Set exercise:
Copy out every line of the records below word for word, leaving out the pictures.
* * * * *
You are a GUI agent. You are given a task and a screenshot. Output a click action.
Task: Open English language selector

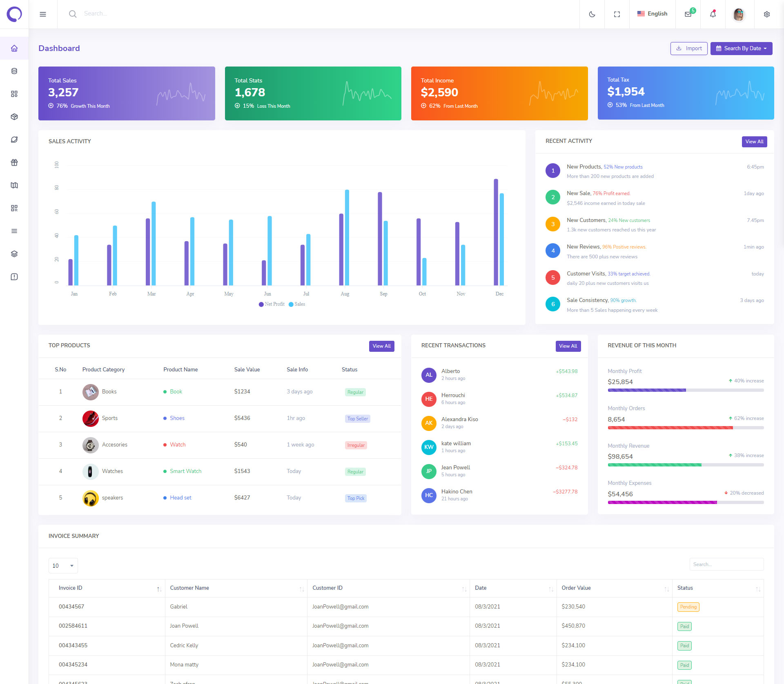pos(652,13)
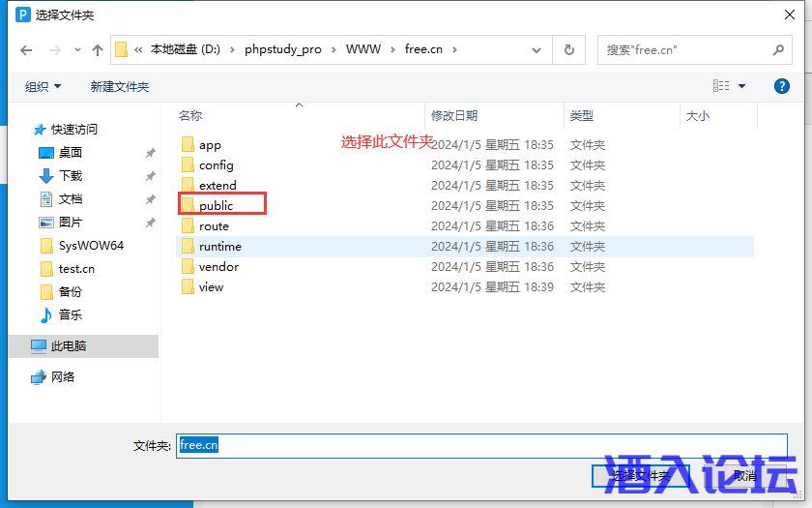This screenshot has width=812, height=508.
Task: Expand the view options dropdown arrow
Action: pyautogui.click(x=742, y=86)
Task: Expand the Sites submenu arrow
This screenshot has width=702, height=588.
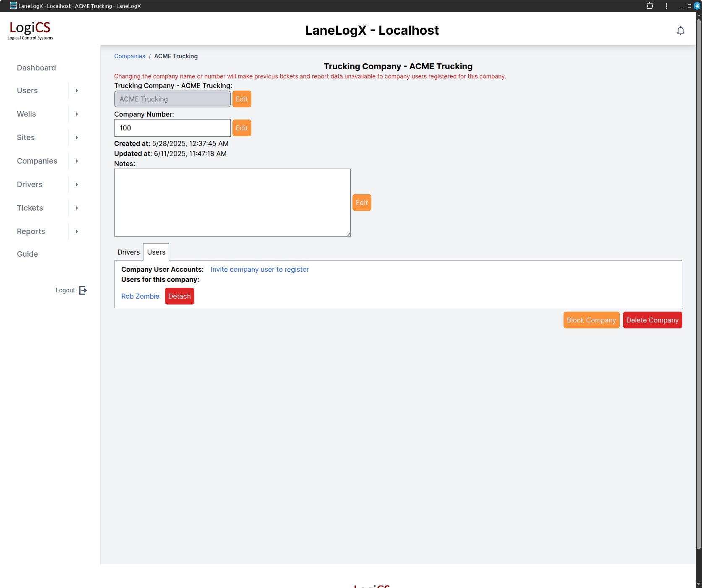Action: (x=77, y=138)
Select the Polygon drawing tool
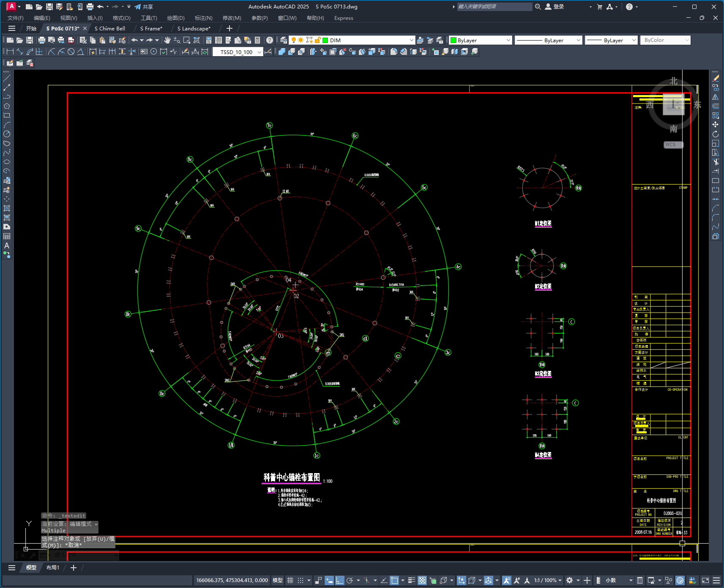The image size is (724, 588). point(7,106)
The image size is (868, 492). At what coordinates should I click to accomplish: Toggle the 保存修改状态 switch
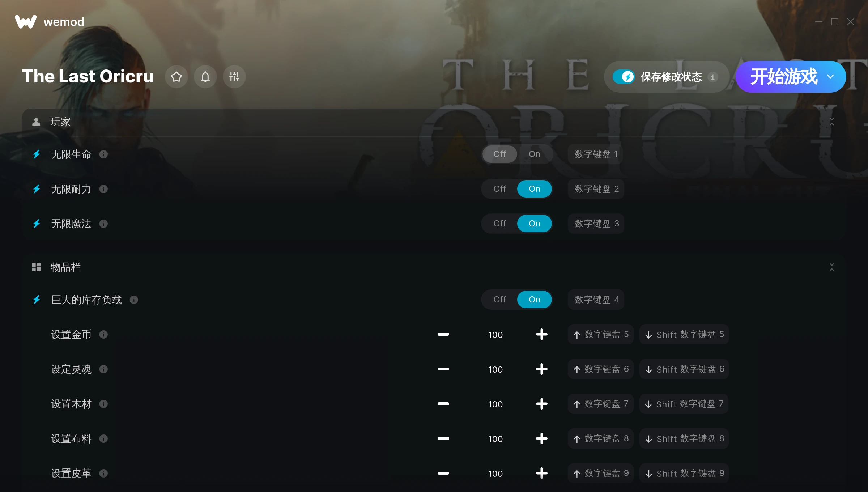click(x=624, y=77)
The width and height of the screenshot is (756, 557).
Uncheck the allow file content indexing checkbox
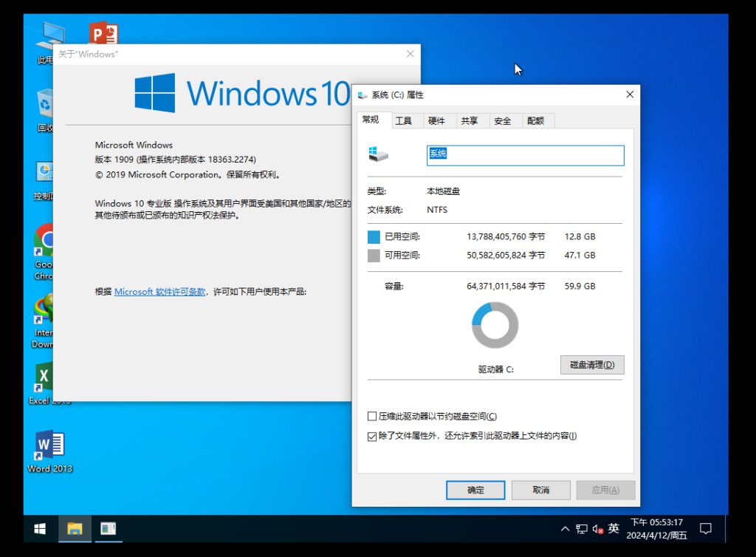tap(372, 437)
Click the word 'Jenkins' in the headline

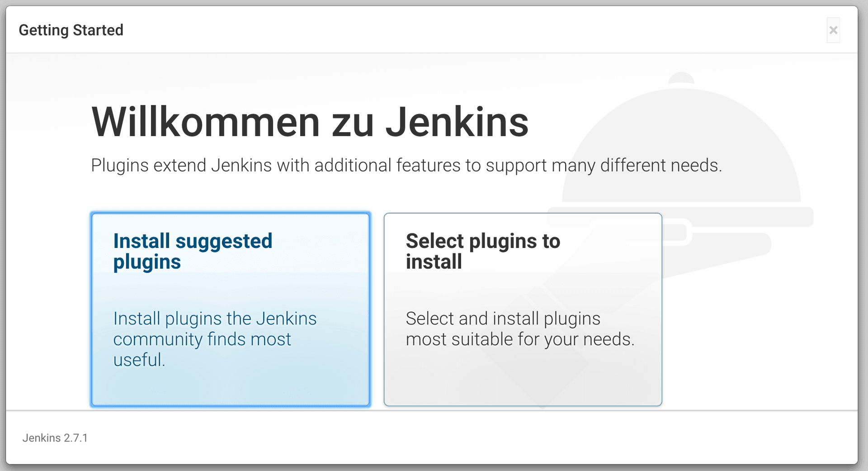pyautogui.click(x=457, y=122)
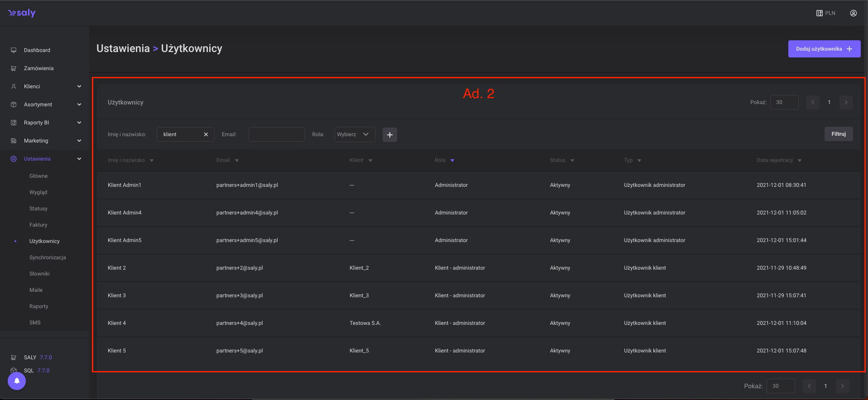Go to next page in top pagination
Screen dimensions: 868x400
click(846, 102)
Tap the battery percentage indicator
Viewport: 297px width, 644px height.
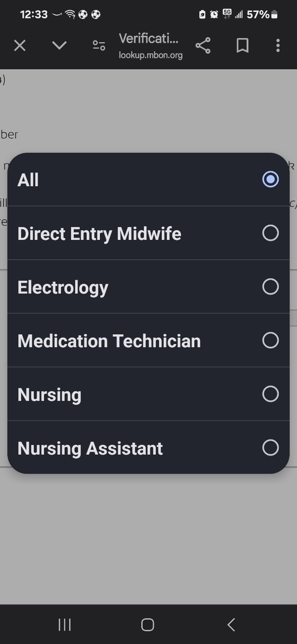258,15
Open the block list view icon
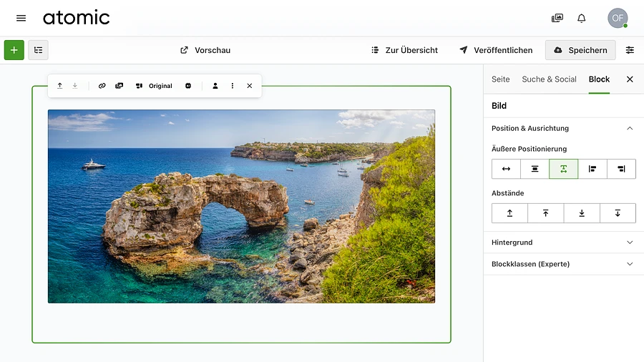644x362 pixels. [x=39, y=50]
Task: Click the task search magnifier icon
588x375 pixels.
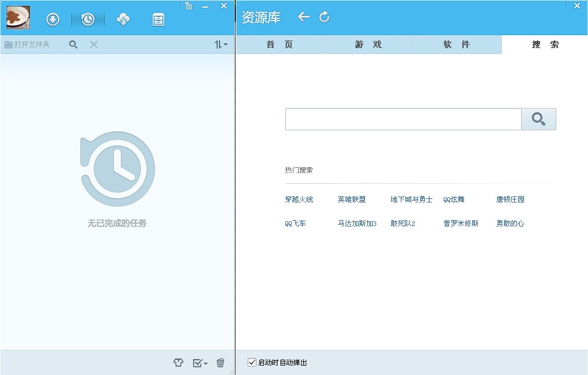Action: point(73,44)
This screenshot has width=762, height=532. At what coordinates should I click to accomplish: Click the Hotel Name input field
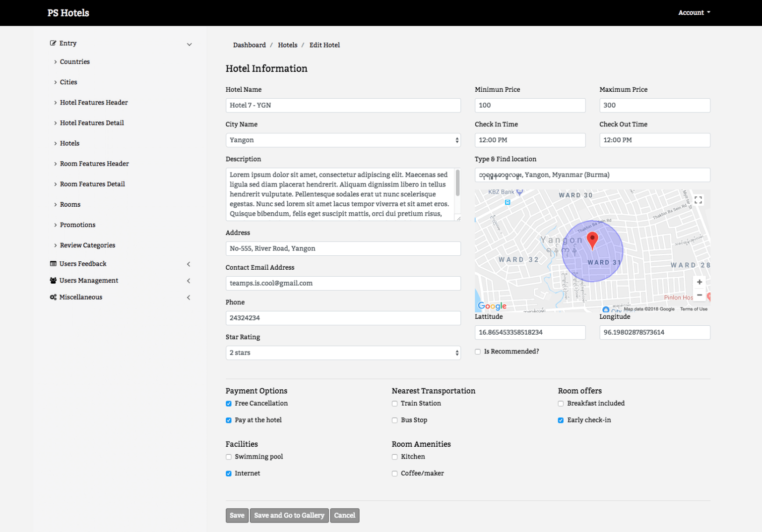coord(343,105)
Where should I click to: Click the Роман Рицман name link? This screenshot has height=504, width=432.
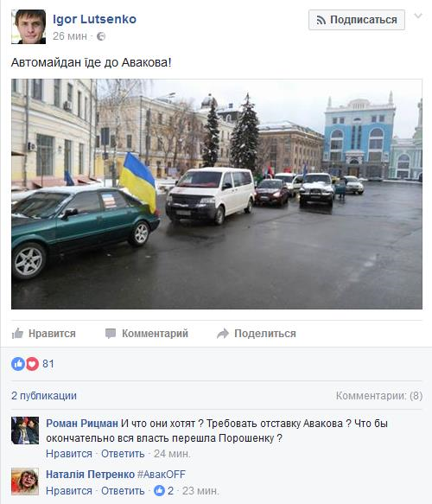(x=82, y=424)
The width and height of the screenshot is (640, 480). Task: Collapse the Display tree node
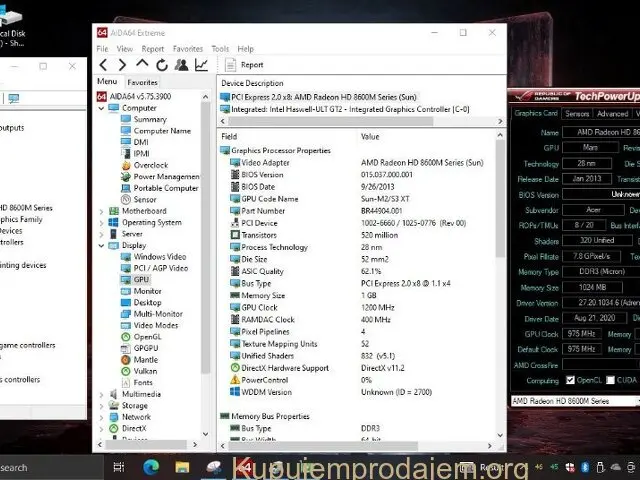101,245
* * * * *
Result:
You are a GUI agent. You are given a task and a screenshot. Output a click action.
Task: Open English language selector

pos(652,13)
This screenshot has width=812, height=508.
Task: Expand the view options dropdown arrow
Action: pyautogui.click(x=742, y=86)
Task: Expand the Sites submenu arrow
This screenshot has width=702, height=588.
Action: (x=77, y=138)
Select the Polygon drawing tool
The image size is (724, 588). point(7,106)
The image size is (868, 492). At what coordinates should I click to accomplish: Toggle the 保存修改状态 switch
click(x=624, y=77)
The width and height of the screenshot is (756, 557).
Uncheck the allow file content indexing checkbox
tap(372, 437)
Click the word 'Jenkins' in the headline

pyautogui.click(x=457, y=122)
Go to next page in top pagination
Screen dimensions: 868x400
click(846, 102)
Tap the battery percentage indicator
Viewport: 297px width, 644px height.
258,15
Open the block list view icon
644x362 pixels. [x=39, y=50]
Task: Click the task search magnifier icon
588x375 pixels.
Action: point(73,44)
This screenshot has width=762, height=532. At what coordinates should I click to accomplish: Click the Hotel Name input field
coord(343,105)
Where should I click to: Click the Роман Рицман name link? This screenshot has height=504, width=432.
(x=82, y=424)
The width and height of the screenshot is (640, 480). Task: Collapse the Display tree node
101,245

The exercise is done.